Ana Botín defeated: Santander to pay Andrea Orcel €68m

Italian was to be appointed CEO but the bank reversed its decision before he took office

3 min
Andrea Orcel, Ana Botín and José Antonio Álvarez during the presentation of the former's signing.

A resounding defeat for Ana Botín, the president of Banco Santander, in the case that confronted her with Andrea Orcel. Santander will have to pay €68m over the botched signing of Orcel, as Madrid Court no 46 has decided. The bank has already said it will appeal.

Santander announced just over three years ago, in September 2018, that the Italian would be its new CEO. Four months later, in January 2019, the bank backed down and decided not to sign Orcel despite the public commitment that had been announced, with a photo of Orcel alongside Botín. The Italian had not yet taken up the position because, to avoid the risks of disclosure of business secrets, at this level of banking there is usually a transition period between moving from one entity to another. Orcel, who came from the Swiss bank UBS, had already left UBS and was waiting to join Santander.

Botín's argument for rejecting the Italian banker was that his signing was "an unacceptable cost". Orcel was entitled to collect €50m from UBS in concept of bonuses that had been accumulating during his time at that bank, provided he did not go to work for its competition. Botín said that UBS could not consider Santander a competitor, since UBS is an investment bank and Santander i a commercial bank. But this is not the way it worked out, and unless Santander paid the bonus, Orcel would lose out on €50m. In the end, Santander backed out, leaving Orcel unemployed.

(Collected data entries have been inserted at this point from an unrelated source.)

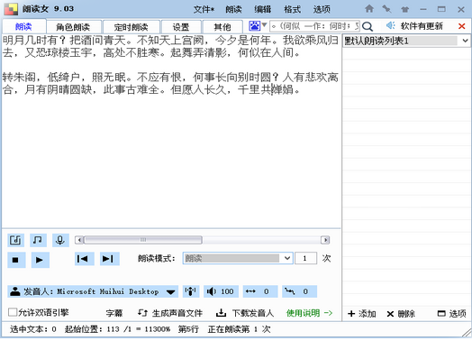Expand the 默认朗读列表1 list dropdown

[x=465, y=41]
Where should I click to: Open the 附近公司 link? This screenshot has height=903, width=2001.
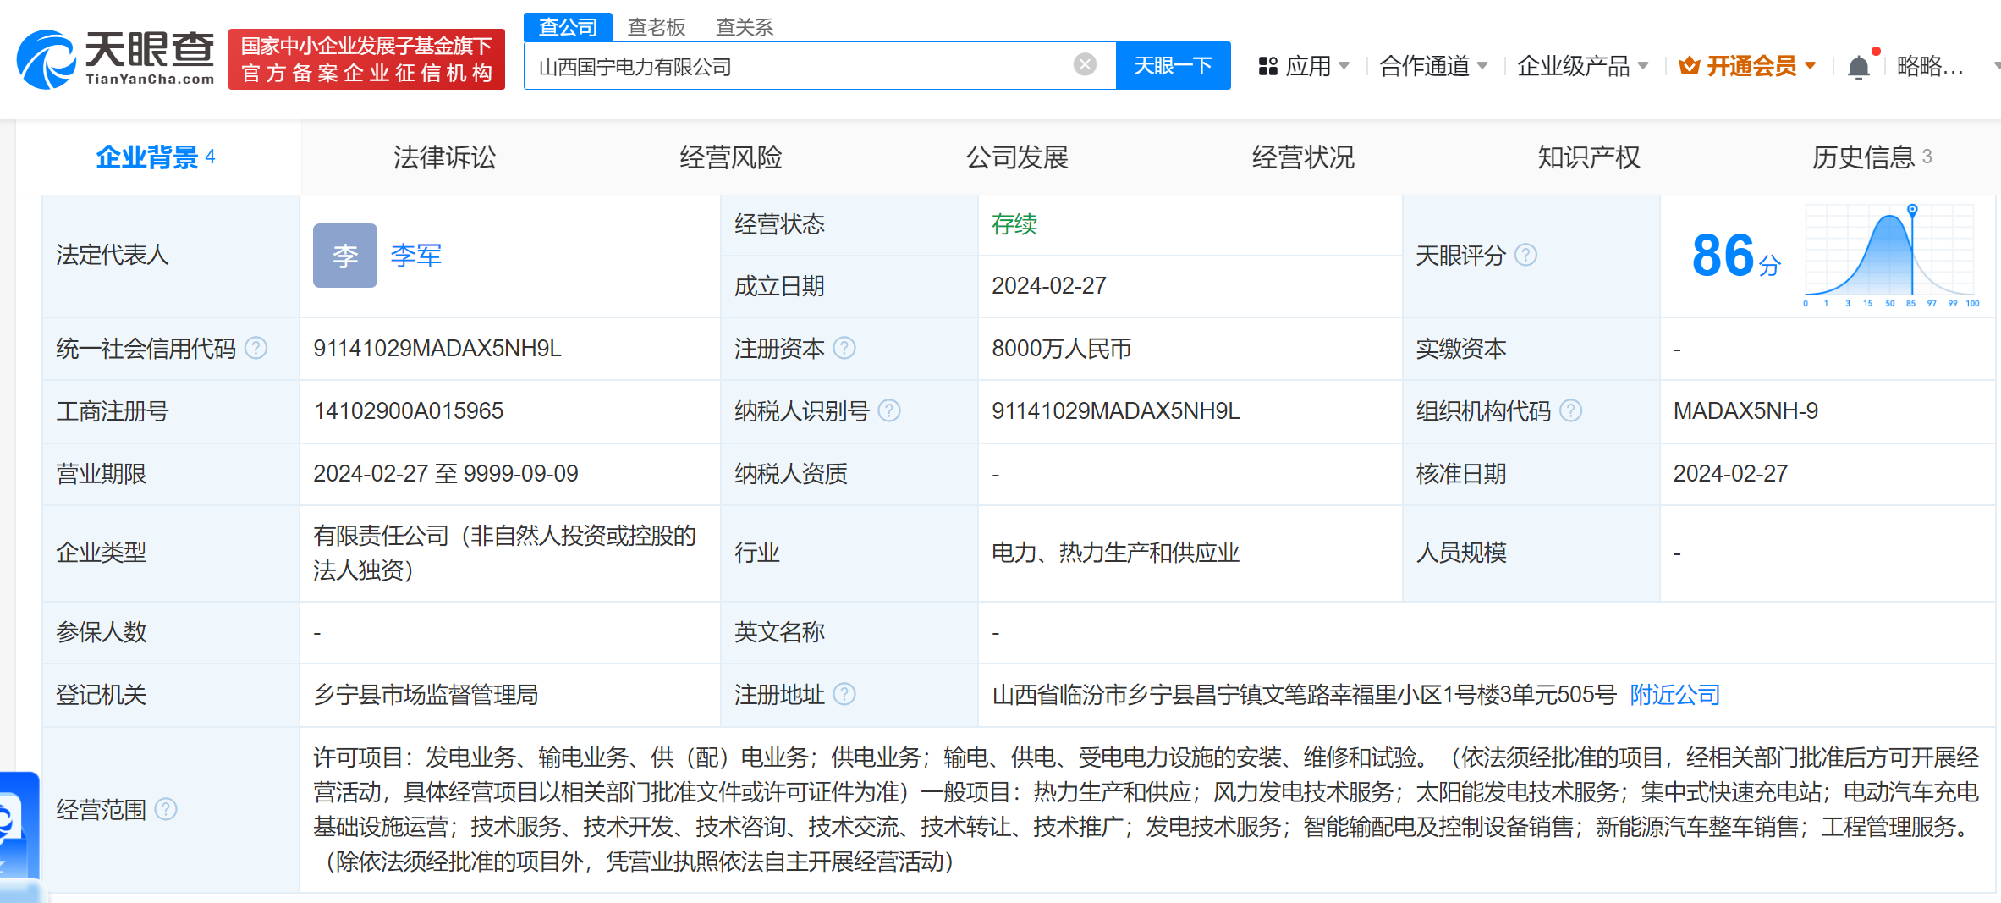point(1674,695)
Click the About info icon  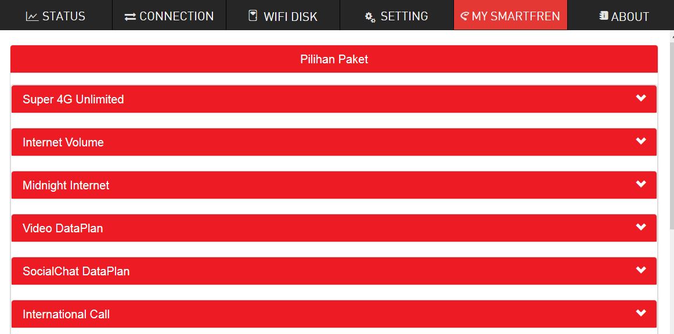pos(604,16)
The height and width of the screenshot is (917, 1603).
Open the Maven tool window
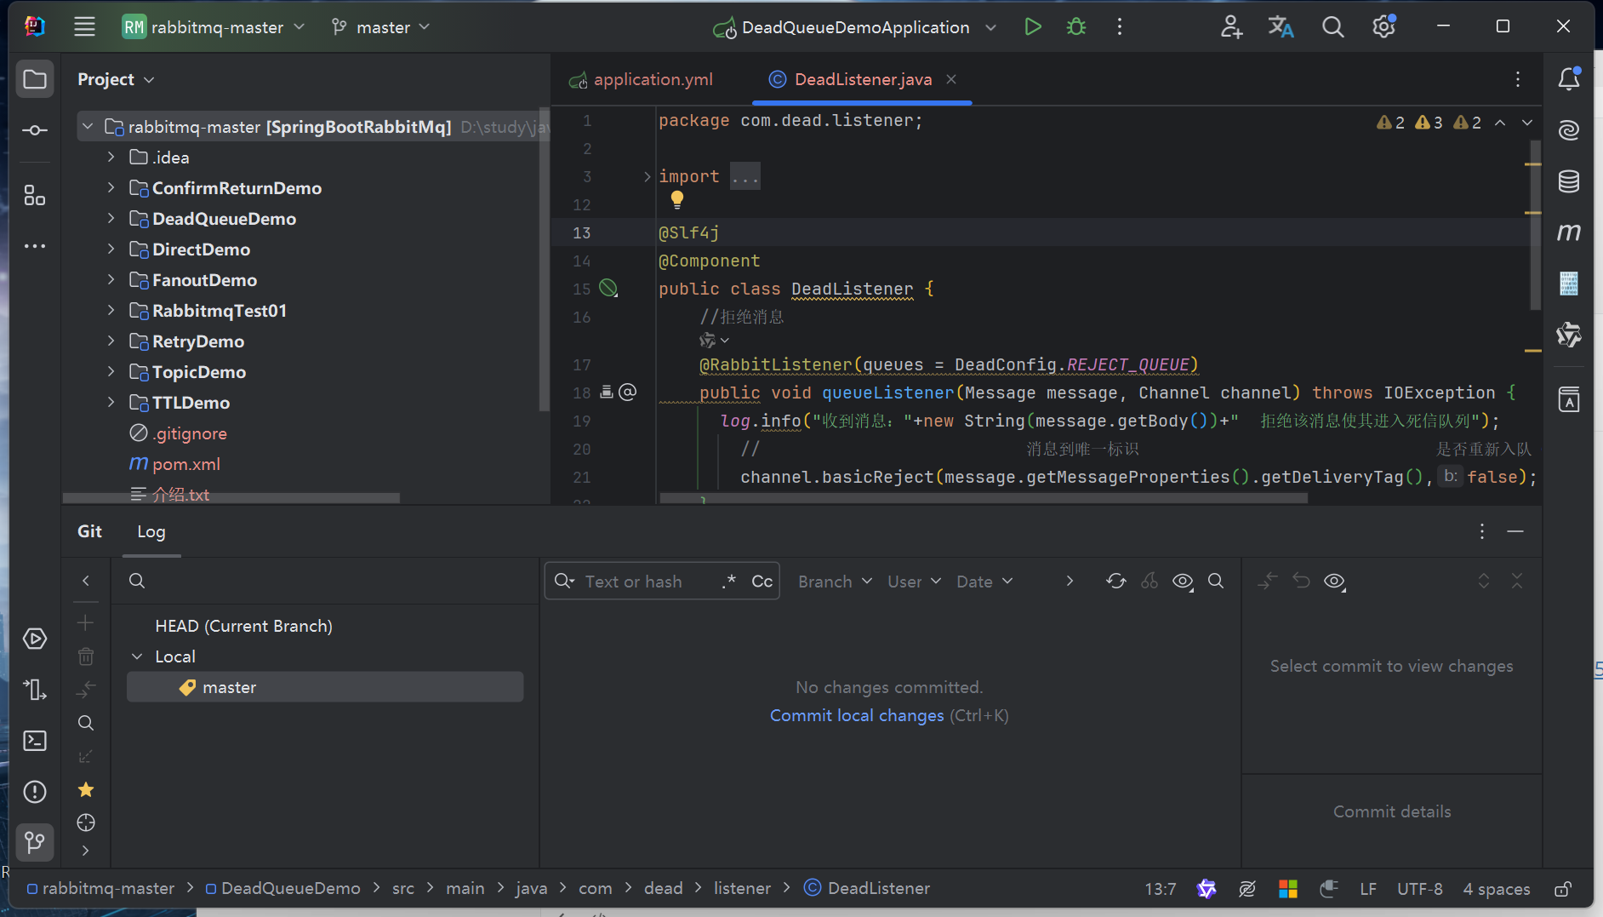[x=1568, y=232]

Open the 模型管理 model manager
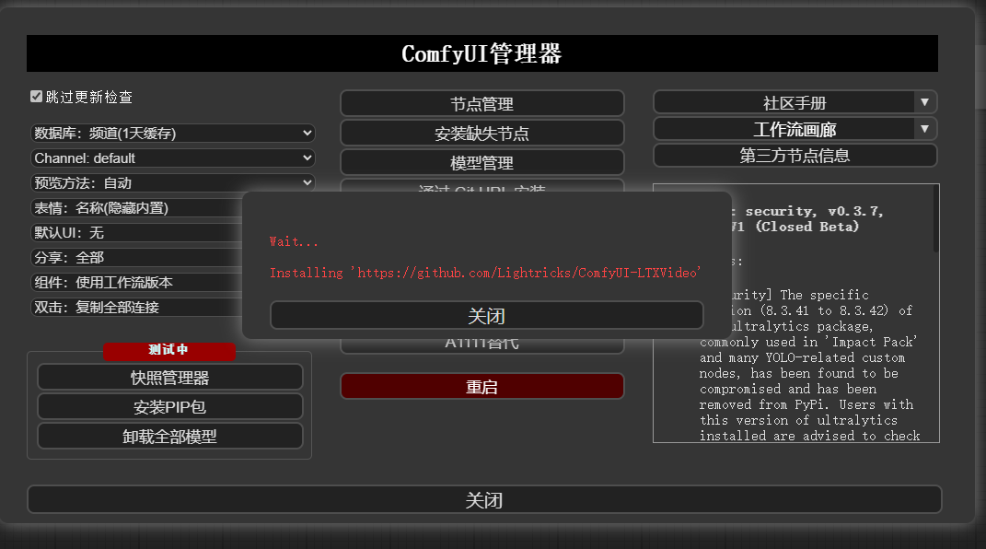point(482,162)
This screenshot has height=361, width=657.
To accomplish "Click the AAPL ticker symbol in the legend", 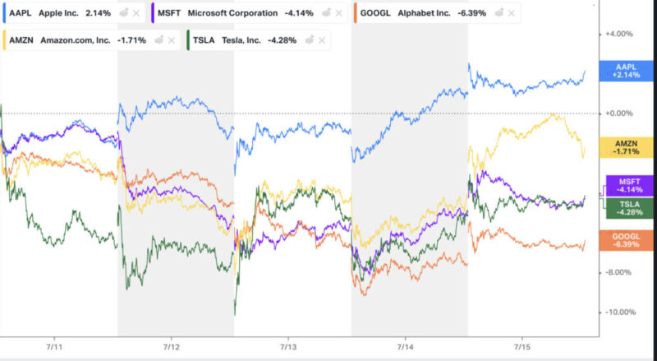I will [21, 14].
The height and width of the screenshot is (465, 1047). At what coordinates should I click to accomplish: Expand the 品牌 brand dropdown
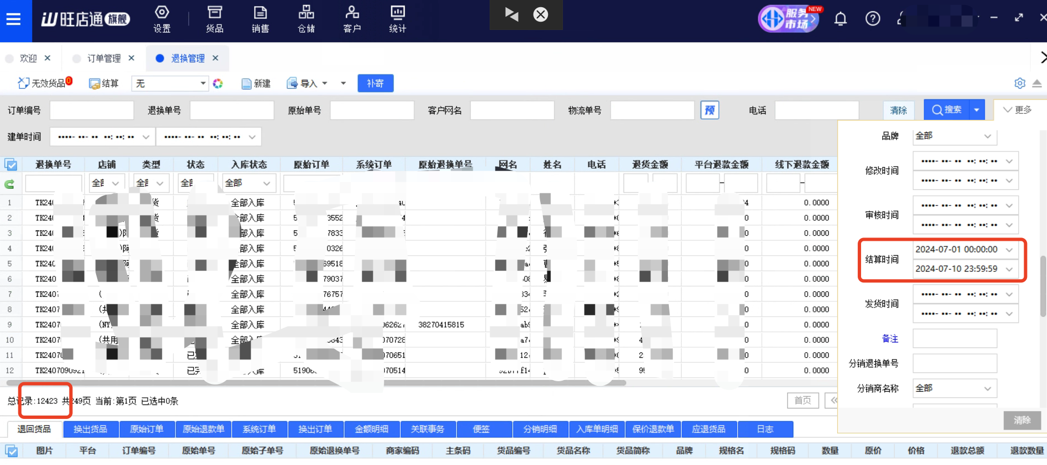(x=987, y=137)
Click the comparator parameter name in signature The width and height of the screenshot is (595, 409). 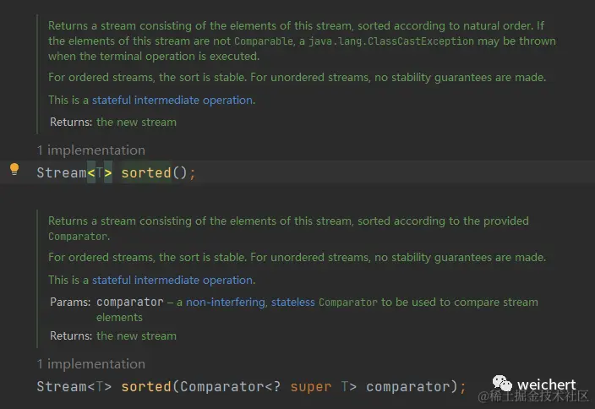pos(408,387)
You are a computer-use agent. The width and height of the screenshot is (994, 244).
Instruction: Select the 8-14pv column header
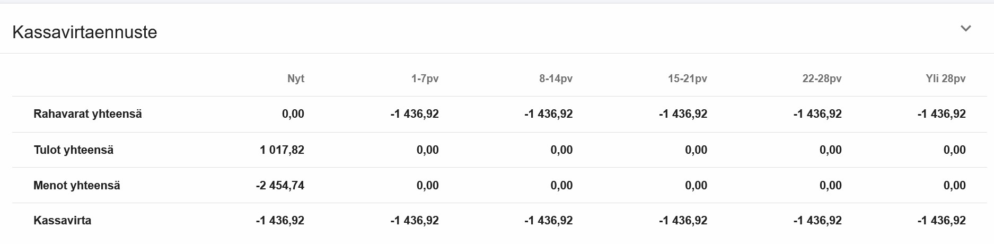click(556, 79)
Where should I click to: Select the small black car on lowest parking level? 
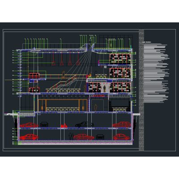click(x=100, y=137)
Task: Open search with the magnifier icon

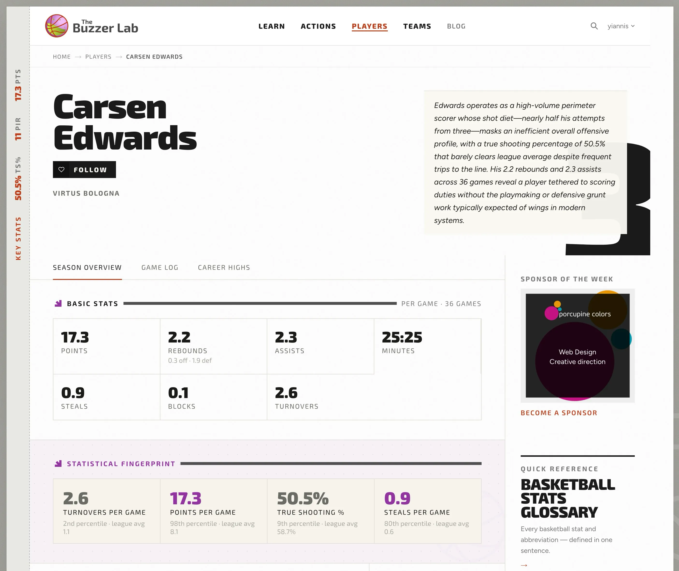Action: coord(594,26)
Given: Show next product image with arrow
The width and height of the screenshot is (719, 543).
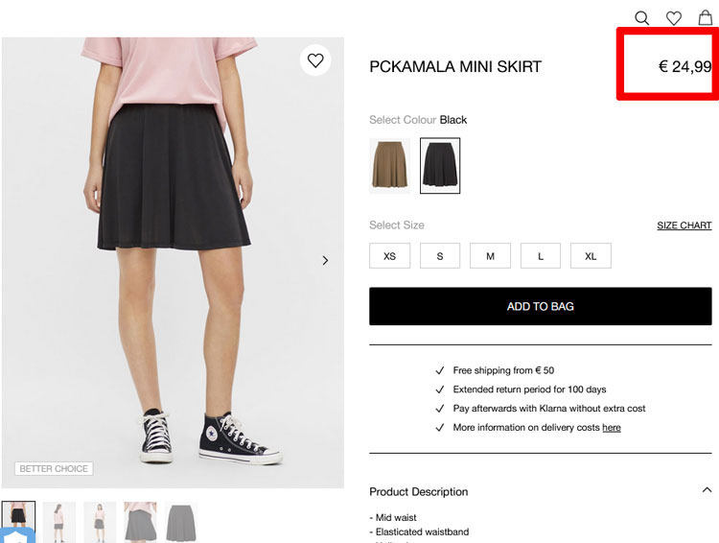Looking at the screenshot, I should [x=325, y=260].
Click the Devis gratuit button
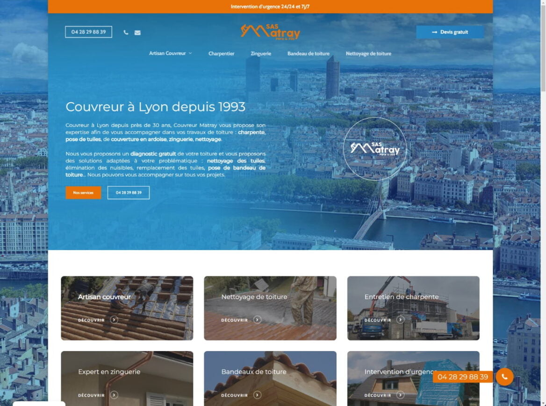Viewport: 546px width, 406px height. (x=450, y=32)
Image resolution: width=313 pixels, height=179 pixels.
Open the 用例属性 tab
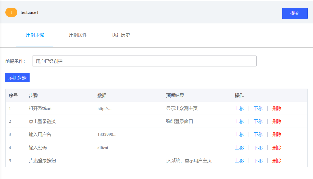pyautogui.click(x=78, y=35)
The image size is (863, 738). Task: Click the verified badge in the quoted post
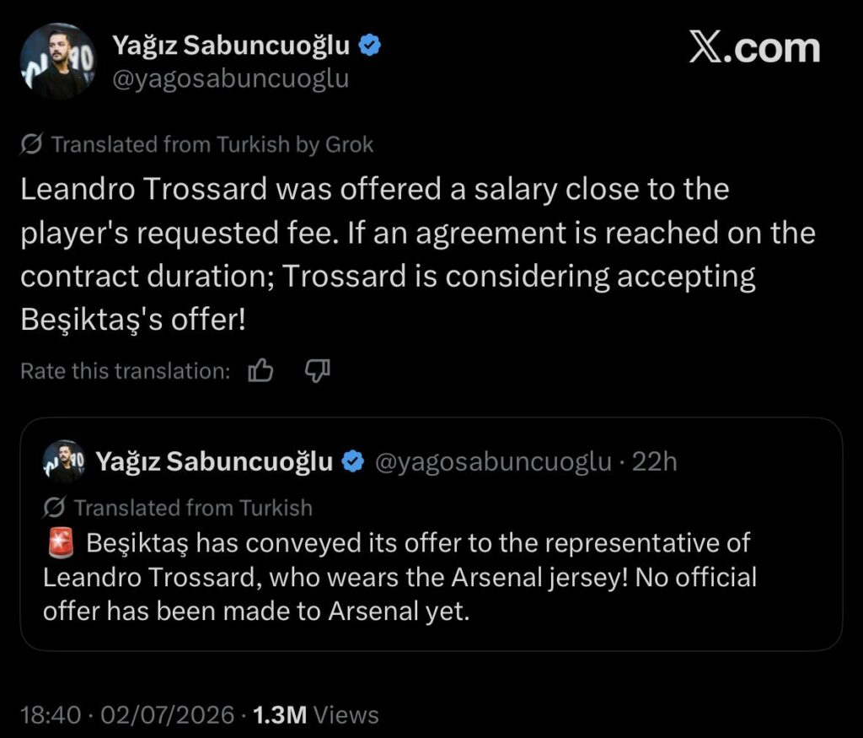click(353, 461)
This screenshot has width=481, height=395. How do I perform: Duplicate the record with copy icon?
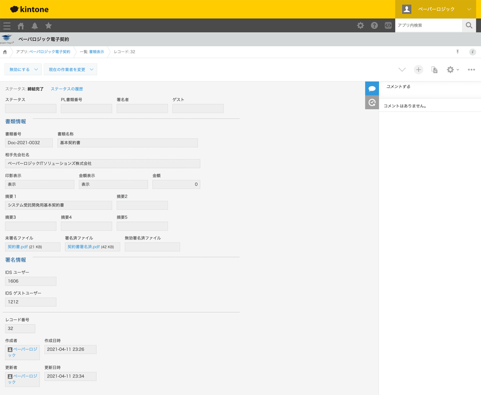(x=434, y=70)
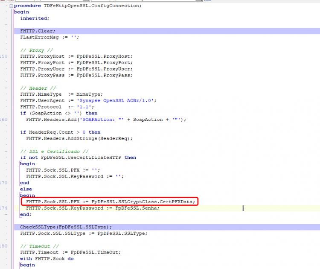
Task: Click the red-boxed CertPFXData assignment line
Action: click(x=111, y=202)
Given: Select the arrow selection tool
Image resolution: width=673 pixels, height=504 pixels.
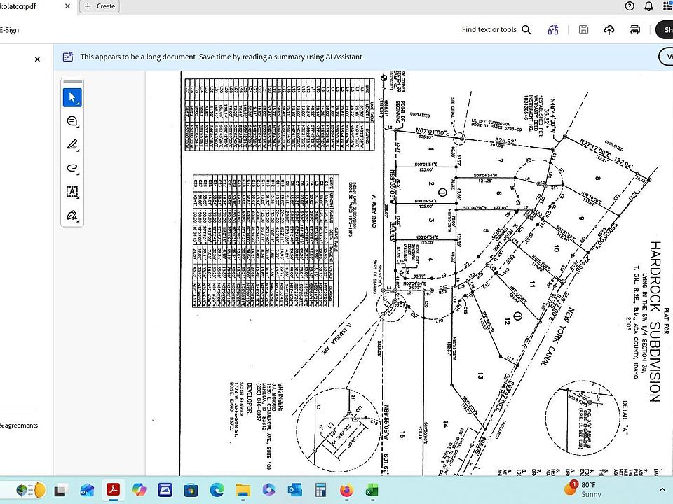Looking at the screenshot, I should tap(72, 98).
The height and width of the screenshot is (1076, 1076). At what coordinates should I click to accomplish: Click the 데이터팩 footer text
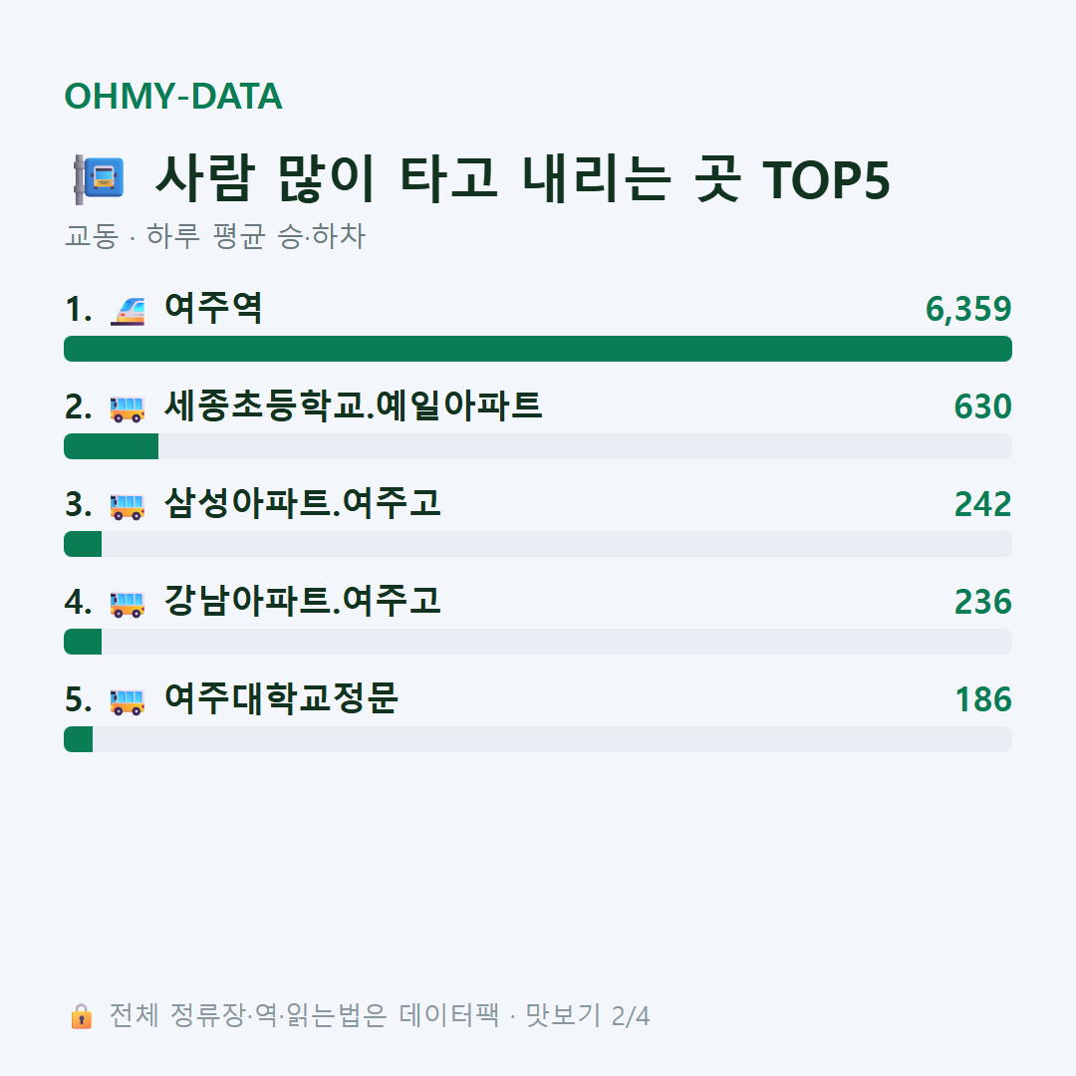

The case has badly damaged Santander's reputation, the third largest bank in Europe by stock market value. The entity was forced to recover José Antonio Álvarez, the outgoing CEO, to stay in the position – which, by the way, he still holds today.

There is a widespread feeling in the sector that an institution like Santander does not make unintentional mistakes like this and that, in reality, the rectification was more of a personal matter between Botín and Orcel. The Italian banker himself has defended this point of view. In Europe, bank presidents do not have executive power, and in fact the European Central Bank requires it – although Spain is turning a blind eye to the practice at the moment. The ECB calls for the president to have a more institutional role and for executive power to be vested in the CEO, so that each bank has a two-tier executive that acts as a counterbalance. But Santander is a Spanish entity, governed by its president, Ana Botín. Orcel came from a different tradition, and the possibility of stepping on the president's turf could have been a trigger for the final decision.

The trial

Andrea Orcel, who has been CEO of Unicredit since April, took the case to court. He initially asked for €112m in compensation, which he later reduced to €76m: €17m for the joining bonus, €29m for the part of the deferred bonus he was to receive at UBS, €20m corresponding to the salary he was to receive at Santander over the following two years and €10m for reputational damage. In the end, the judge has accepted that he receive €68m in compensation.

Santander argued that the offer letter it sent to Orcel, which the Italian showed at the trial, was not a valid contract because neither the board of directors nor the shareholders' meeting had approved it, and the appointment had yet to receive the green light from the ECB.

Among the witnesses who testified at the trial were both Botín and Orcel, but also the president of UBS, Axel Weber, or the former director of human resources at Santander, Roberto di Bernadini.